Which shows the following expression after the negative exponents have been eliminated? \( \frac{a^{3} b^{-2}}{a b^{-4}}, a \neq 0, b \neq 0 \) \( 0 \frac{a^{3} b^{-4}}{a b^{-2}} \) \( 0 \frac{a b^{4}}{a^{3} b^{2}} \) \( 0-\frac{a^{3} b^{4}}{a b^{2}} \) \( 0 \frac{a^{3} b^{4}}{a b^{2}} \)

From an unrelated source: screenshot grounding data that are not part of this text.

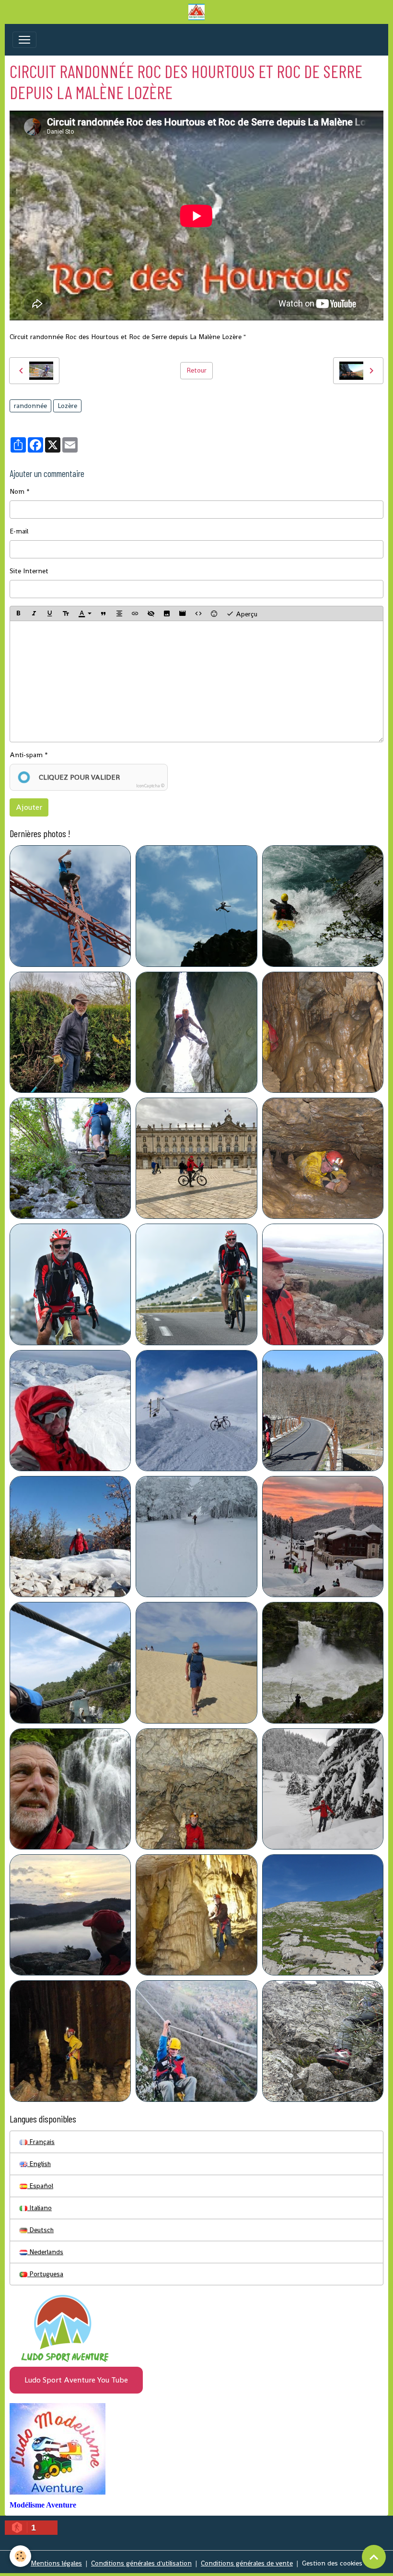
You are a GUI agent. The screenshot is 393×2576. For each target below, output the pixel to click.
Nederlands (45, 2251)
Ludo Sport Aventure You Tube (76, 2380)
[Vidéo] (182, 613)
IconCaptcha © (150, 786)
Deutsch (40, 2229)
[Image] (167, 613)
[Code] (198, 613)
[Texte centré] (119, 613)
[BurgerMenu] (24, 40)
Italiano (39, 2207)
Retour (196, 370)
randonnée (30, 405)
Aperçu (245, 614)
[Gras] (18, 613)
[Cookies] (20, 2556)
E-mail (19, 531)
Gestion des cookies (332, 2563)
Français (41, 2141)
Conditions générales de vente (247, 2563)
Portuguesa (45, 2274)
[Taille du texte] (66, 613)
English (39, 2163)
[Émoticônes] (214, 613)
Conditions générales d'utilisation (141, 2563)
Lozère (67, 405)
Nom (17, 491)
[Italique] (34, 613)
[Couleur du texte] (85, 613)
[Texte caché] (151, 613)
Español (40, 2185)
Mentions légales (56, 2563)
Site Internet (29, 571)
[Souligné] (50, 613)
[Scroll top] (374, 2557)
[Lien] (135, 613)
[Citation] (103, 613)
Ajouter (29, 807)
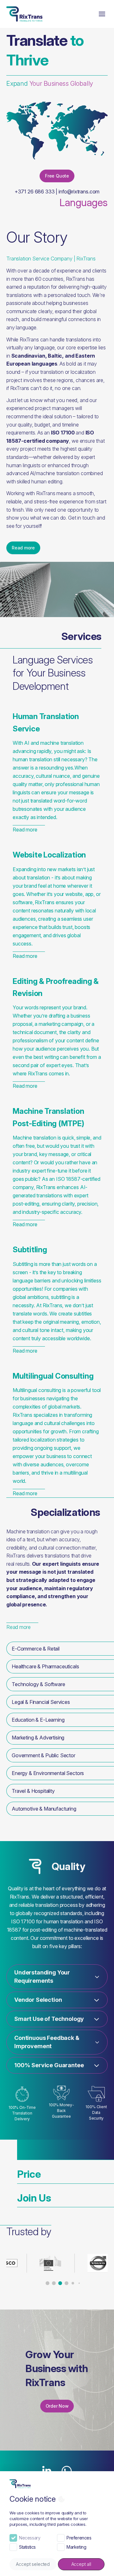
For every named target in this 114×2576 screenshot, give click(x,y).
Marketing (76, 2547)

When simplifying the expression \( \frac{a^{3} b^{-2}}{a b^{-4}} \), we can first address the negative exponents. Recall that \( b^{-n} = \frac{1}{b^{n}} \). Therefore, \( b^{-2} \) can be rewritten as \( \frac{1}{b^{2}} \) and \( b^{-4} \) as \( \frac{1}{b^{4}} \). This changes our expression to: \[ \frac{a^{3} \cdot \frac{1}{b^{2}}}{a \cdot \frac{1}{b^{4}}} = \frac{a^{3}}{b^{2}} \cdot \frac{b^{4}}{a} \] Now we can multiply it out: \[ \frac{a^{3} b^{4}}{a b^{2}} \] Now we can simplify: \[ = \frac{a^{3}}{a} \cdot \frac{b^{4}}{b^{2}} = a^{2} b^{2} \] So, the expression simplifies to \( a^{2} b^{2} \). None of the options listed in your question are correct since after simplification the negative exponents won't be there anymore. However, if you need a bit of fun facts: Did you know that exponents have been used since ancient civilizations, like the Babylonians? They would sometimes use a kind of shorthand in their calculations that resembles the way we think about exponents today! Now, when dealing with negative exponents, it’s common for students to forget that negative exponents can act like a reciprocal! A common mistake is to leave the negative exponent in the final answer, which creates unnecessary confusion—so always remember to flip those bad boys!